PROBLEM DETAILS: Edit the records below by replacing each instance of "Screen dimensions" with "Display size", and give back all the lines with nothing else altered.

Raw records:
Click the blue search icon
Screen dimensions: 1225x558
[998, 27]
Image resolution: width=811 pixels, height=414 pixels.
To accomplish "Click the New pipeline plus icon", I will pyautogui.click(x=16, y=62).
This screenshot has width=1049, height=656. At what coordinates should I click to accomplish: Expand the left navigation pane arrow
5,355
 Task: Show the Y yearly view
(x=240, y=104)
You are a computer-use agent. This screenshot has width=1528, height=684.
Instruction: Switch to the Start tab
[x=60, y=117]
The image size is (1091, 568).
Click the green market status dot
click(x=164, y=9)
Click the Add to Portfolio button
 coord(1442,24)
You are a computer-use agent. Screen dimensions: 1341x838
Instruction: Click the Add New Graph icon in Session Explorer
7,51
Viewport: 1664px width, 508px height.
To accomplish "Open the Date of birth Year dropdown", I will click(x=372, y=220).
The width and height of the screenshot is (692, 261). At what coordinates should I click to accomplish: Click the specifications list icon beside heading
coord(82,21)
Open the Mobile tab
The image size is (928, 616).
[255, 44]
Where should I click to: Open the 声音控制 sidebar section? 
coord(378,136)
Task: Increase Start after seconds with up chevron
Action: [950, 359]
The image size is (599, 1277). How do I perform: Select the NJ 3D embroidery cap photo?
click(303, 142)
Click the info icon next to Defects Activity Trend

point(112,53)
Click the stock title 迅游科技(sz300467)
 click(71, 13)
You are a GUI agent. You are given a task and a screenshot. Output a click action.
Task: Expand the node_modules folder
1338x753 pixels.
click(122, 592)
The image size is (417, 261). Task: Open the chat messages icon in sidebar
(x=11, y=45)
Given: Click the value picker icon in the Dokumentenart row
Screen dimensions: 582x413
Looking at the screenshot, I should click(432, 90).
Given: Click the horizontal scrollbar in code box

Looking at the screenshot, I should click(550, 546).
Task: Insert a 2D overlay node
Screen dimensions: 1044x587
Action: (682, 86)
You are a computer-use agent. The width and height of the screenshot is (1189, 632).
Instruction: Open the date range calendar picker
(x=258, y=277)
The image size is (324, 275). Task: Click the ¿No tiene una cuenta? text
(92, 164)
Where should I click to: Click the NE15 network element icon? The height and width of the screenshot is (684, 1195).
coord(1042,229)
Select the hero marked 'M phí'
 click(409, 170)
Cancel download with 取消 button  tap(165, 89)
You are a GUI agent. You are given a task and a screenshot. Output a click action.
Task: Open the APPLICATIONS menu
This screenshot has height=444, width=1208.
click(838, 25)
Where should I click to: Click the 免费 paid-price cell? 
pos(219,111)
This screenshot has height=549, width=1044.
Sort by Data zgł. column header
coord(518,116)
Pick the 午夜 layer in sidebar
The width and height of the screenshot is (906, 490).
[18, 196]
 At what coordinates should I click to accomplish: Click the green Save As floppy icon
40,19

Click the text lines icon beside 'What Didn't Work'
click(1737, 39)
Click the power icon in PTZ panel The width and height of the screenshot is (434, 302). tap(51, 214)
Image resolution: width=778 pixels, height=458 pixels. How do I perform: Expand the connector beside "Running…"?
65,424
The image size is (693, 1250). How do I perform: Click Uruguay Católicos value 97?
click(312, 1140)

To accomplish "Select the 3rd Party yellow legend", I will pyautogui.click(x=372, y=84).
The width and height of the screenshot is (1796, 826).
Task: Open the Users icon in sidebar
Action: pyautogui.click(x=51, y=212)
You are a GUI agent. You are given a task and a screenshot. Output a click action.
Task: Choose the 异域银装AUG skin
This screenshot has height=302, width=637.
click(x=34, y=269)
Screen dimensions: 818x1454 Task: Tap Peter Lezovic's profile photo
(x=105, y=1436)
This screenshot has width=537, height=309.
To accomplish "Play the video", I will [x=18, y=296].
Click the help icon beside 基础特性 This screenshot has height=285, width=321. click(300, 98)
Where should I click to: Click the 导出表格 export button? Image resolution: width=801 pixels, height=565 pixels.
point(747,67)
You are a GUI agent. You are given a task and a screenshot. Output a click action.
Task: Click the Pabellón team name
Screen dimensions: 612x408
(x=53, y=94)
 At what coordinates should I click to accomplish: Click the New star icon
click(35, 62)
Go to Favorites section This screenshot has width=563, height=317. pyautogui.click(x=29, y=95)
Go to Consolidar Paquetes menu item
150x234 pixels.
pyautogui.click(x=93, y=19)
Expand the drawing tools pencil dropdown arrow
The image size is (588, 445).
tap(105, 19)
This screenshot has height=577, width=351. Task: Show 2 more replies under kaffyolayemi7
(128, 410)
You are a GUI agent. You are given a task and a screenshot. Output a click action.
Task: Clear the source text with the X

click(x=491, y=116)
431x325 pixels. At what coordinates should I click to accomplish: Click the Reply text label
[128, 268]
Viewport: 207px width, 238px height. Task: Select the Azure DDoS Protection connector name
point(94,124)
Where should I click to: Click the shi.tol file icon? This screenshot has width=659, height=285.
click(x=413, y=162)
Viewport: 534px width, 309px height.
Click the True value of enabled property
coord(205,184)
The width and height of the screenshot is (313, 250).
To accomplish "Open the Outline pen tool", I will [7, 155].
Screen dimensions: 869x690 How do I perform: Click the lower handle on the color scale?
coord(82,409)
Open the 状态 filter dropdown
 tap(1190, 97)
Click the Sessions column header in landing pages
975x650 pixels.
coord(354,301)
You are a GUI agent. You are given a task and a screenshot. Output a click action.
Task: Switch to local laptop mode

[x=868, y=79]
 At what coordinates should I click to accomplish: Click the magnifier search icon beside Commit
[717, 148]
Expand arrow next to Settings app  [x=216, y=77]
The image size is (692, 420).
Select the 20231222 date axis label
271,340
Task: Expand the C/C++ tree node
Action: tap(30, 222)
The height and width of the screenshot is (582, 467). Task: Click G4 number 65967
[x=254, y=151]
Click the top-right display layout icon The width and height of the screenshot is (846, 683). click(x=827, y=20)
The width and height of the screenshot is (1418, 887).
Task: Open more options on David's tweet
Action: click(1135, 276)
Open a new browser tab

ANSWER TO THE EXERCISE:
Click the blue search icon
Display size: 1225x558
[998, 27]
Image resolution: width=811 pixels, height=414 pixels.
To accomplish "Click the New pipeline plus icon", I will pyautogui.click(x=16, y=62).
This screenshot has width=1049, height=656. At what coordinates should I click to accomplish: Expand the left navigation pane arrow
5,355
 Task: Show the Y yearly view
(x=240, y=104)
You are a computer-use agent. This screenshot has width=1528, height=684.
Instruction: Switch to the Start tab
[x=60, y=117]
The image size is (1091, 568).
Click the green market status dot
click(x=164, y=9)
Click the Add to Portfolio button
 coord(1442,24)
You are a computer-use agent. Display size: 1341x838
Instruction: Click the Add New Graph icon in Session Explorer
7,51
Viewport: 1664px width, 508px height.
To accomplish "Open the Date of birth Year dropdown", I will click(x=372, y=220).
The width and height of the screenshot is (692, 261). At what coordinates should I click to accomplish: Click the specifications list icon beside heading
coord(82,21)
Open the Mobile tab
The image size is (928, 616).
[255, 44]
Where should I click to: Open the 声音控制 sidebar section? 
coord(378,136)
Task: Increase Start after seconds with up chevron
Action: [950, 359]
The image size is (599, 1277). How do I perform: Select the NJ 3D embroidery cap photo?
click(303, 142)
Click the info icon next to Defects Activity Trend

point(112,53)
Click the stock title 迅游科技(sz300467)
 click(71, 13)
You are a GUI agent. You are given a task and a screenshot. Output a click action.
Task: Expand the node_modules folder
1338x753 pixels.
click(122, 592)
The image size is (417, 261). Task: Open the chat messages icon in sidebar
(x=11, y=45)
Given: Click the value picker icon in the Dokumentenart row
Display size: 582x413
Looking at the screenshot, I should click(432, 90).
Given: Click the horizontal scrollbar in code box

Looking at the screenshot, I should click(550, 546).
Task: Insert a 2D overlay node
Display size: 1044x587
Action: (682, 86)
You are a computer-use agent. The width and height of the screenshot is (1189, 632).
Instruction: Open the date range calendar picker
(x=258, y=277)
The image size is (324, 275). Task: Click the ¿No tiene una cuenta? text
(92, 164)
Where should I click to: Click the NE15 network element icon? The height and width of the screenshot is (684, 1195).
coord(1042,229)
Select the hero marked 'M phí'
 click(409, 170)
Cancel download with 取消 button  tap(165, 89)
You are a GUI agent. You are given a task and a screenshot. Output a click action.
Task: Open the APPLICATIONS menu
This screenshot has height=444, width=1208.
click(838, 25)
Where should I click to: Click the 免费 paid-price cell? 
pos(219,111)
This screenshot has height=549, width=1044.
Sort by Data zgł. column header
coord(518,116)
Pick the 午夜 layer in sidebar
The width and height of the screenshot is (906, 490).
[18, 196]
 At what coordinates should I click to accomplish: Click the green Save As floppy icon
40,19

Click the text lines icon beside 'What Didn't Work'
click(1737, 39)
Click the power icon in PTZ panel The width and height of the screenshot is (434, 302). tap(51, 214)
Image resolution: width=778 pixels, height=458 pixels. How do I perform: Expand the connector beside "Running…"?
65,424
The image size is (693, 1250). How do I perform: Click Uruguay Católicos value 97?
click(312, 1140)

To accomplish "Select the 3rd Party yellow legend", I will pyautogui.click(x=372, y=84).
The width and height of the screenshot is (1796, 826).
Task: Open the Users icon in sidebar
Action: pyautogui.click(x=51, y=212)
You are a GUI agent. You are given a task and a screenshot. Output a click action.
Task: Choose the 异域银装AUG skin
This screenshot has height=302, width=637.
click(x=34, y=269)
Display size: 818x1454 Task: Tap Peter Lezovic's profile photo
(x=105, y=1436)
This screenshot has width=537, height=309.
To accomplish "Play the video", I will [x=18, y=296].
Click the help icon beside 基础特性 This screenshot has height=285, width=321. click(300, 98)
Where should I click to: Click the 导出表格 export button? Image resolution: width=801 pixels, height=565 pixels.
point(747,67)
You are a GUI agent. You are given a task and a screenshot. Output a click action.
Task: Click the Pabellón team name
Display size: 612x408
(x=53, y=94)
 At what coordinates should I click to accomplish: Click the New star icon
click(35, 62)
Go to Favorites section This screenshot has width=563, height=317. pyautogui.click(x=29, y=95)
Go to Consolidar Paquetes menu item
150x234 pixels.
pyautogui.click(x=93, y=19)
Expand the drawing tools pencil dropdown arrow
The image size is (588, 445).
tap(105, 19)
This screenshot has height=577, width=351. Task: Show 2 more replies under kaffyolayemi7
(128, 410)
You are a GUI agent. You are given a task and a screenshot. Output a click action.
Task: Clear the source text with the X

click(x=491, y=116)
431x325 pixels. At what coordinates should I click to accomplish: Click the Reply text label
[128, 268]
Viewport: 207px width, 238px height. Task: Select the Azure DDoS Protection connector name
point(94,124)
Where should I click to: Click the shi.tol file icon? This screenshot has width=659, height=285.
click(x=413, y=162)
Viewport: 534px width, 309px height.
Click the True value of enabled property
coord(205,184)
The width and height of the screenshot is (313, 250).
To accomplish "Open the Outline pen tool", I will [7, 155].
Display size: 869x690 How do I perform: Click the lower handle on the color scale?
coord(82,409)
Open the 状态 filter dropdown
 tap(1190, 97)
Click the Sessions column header in landing pages
975x650 pixels.
coord(354,301)
You are a GUI agent. You are given a task and a screenshot. Output a click action.
Task: Switch to local laptop mode

[x=868, y=79]
 At what coordinates should I click to accomplish: Click the magnifier search icon beside Commit
[717, 148]
Expand arrow next to Settings app  [x=216, y=77]
The image size is (692, 420).
Select the 20231222 date axis label
271,340
Task: Expand the C/C++ tree node
Action: tap(30, 222)
The height and width of the screenshot is (582, 467). Task: Click G4 number 65967
[x=254, y=151]
Click the top-right display layout icon The width and height of the screenshot is (846, 683). click(x=827, y=20)
The width and height of the screenshot is (1418, 887).
Task: Open more options on David's tweet
Action: click(1135, 276)
Open a new browser tab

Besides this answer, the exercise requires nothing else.